Тогда он медленно, подергиваясь, обернулся. Его покрасневшие глаза тонули в безжизненном тумане, сквозь который я не мог разглядеть ни жизнь, ни попытки ее возврата. Его блеклые глаза словно стали зеркалами разорванного в клочья сердца и остатков выжженной смертью дочери души.

Он встал, едва не упав на колени и не впившись ладонями в щепки. Делая крохотные шаги, словно хромал на обе ноги, он подошел ко мне и тяжело вздохнул. Тень нерожденной, насмешливой улыбки все еще не сходила с его лица. Но кому он хотел улыбнуться? Кого видел перед собой, смотря мне под ноги?

Я всегда знал, что его горе неизбежно. После каждой встречи с его дочерью готовился к этому дню, но никогда не мог подумать, что буду так уверен: Ганн уже никогда не станет прежним. Другого, родного, любимого настоящего отца я больше никогда не увижу.

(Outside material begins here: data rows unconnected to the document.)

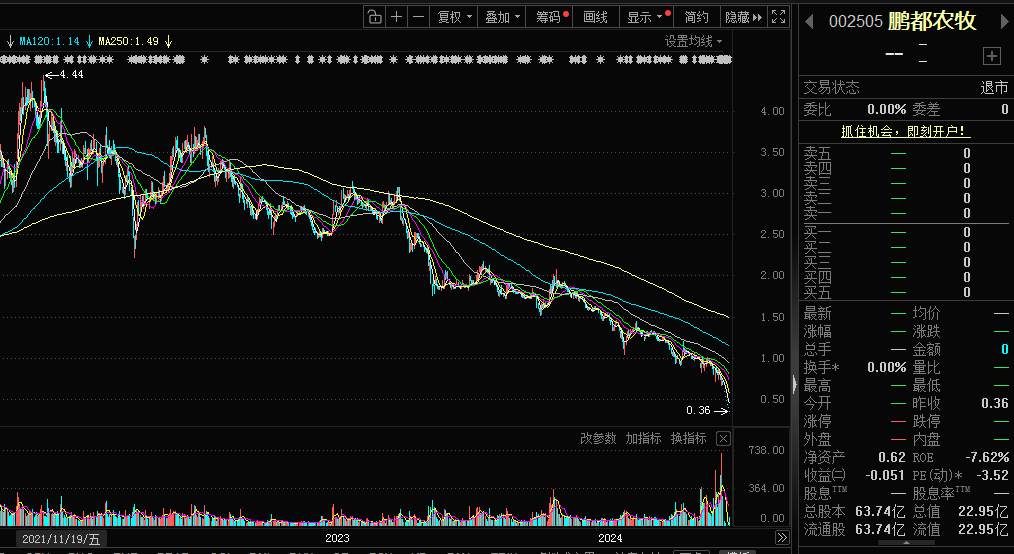Click 换指标 to switch indicator
Image resolution: width=1014 pixels, height=554 pixels.
(x=688, y=439)
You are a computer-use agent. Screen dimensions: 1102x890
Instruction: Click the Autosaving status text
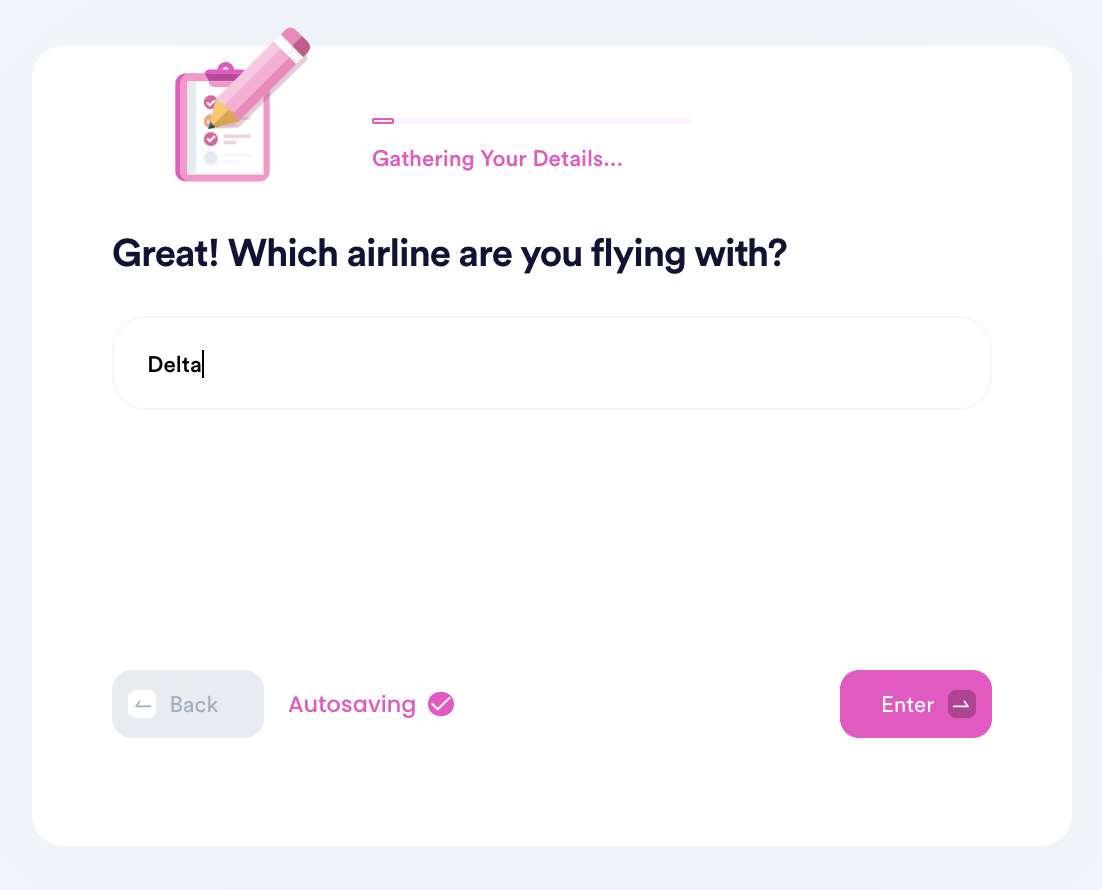coord(352,704)
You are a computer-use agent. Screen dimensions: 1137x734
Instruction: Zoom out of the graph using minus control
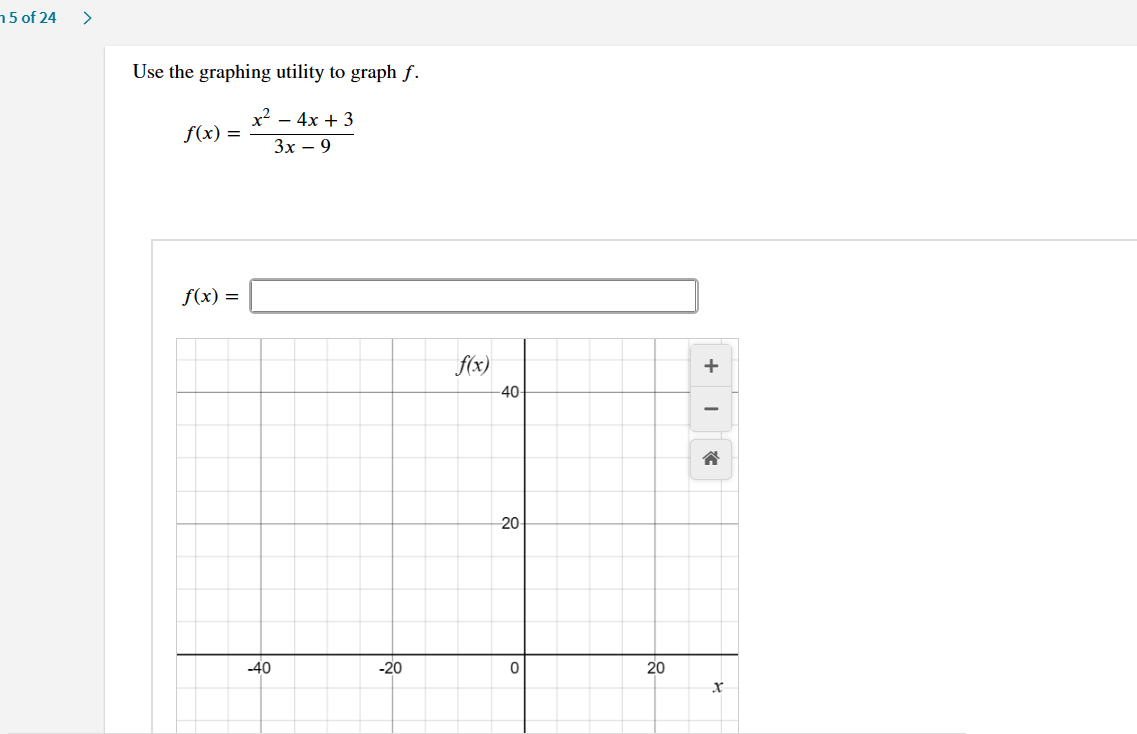[x=710, y=409]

Я отчаянно не хотел в это верить, но знал, что так и будет. Откуда-то знал. Словно кто-то прошептал мне это на ухо.

Ганн поднял на меня тяжелый, саркастический взгляд. Разомкнув губы, он неподвижно стоял около секунды, пока не произнес:

– Отец? Ты мне не сын, чтобы называть меня отцом. Я освобождаю тебя от этого бремени.

В ту же секунду его лицо расплылось перед моими глазами от нахлынувших слез. Каждый представляет конец своей жизни по-своему. Мой конец был таким. Самым настоящим, бесповоротным, неизменным.

Его слова пригвоздили меня к месту, лишив желаний и надежд, оставив лишь болезненные чувства, заставившие дрожать.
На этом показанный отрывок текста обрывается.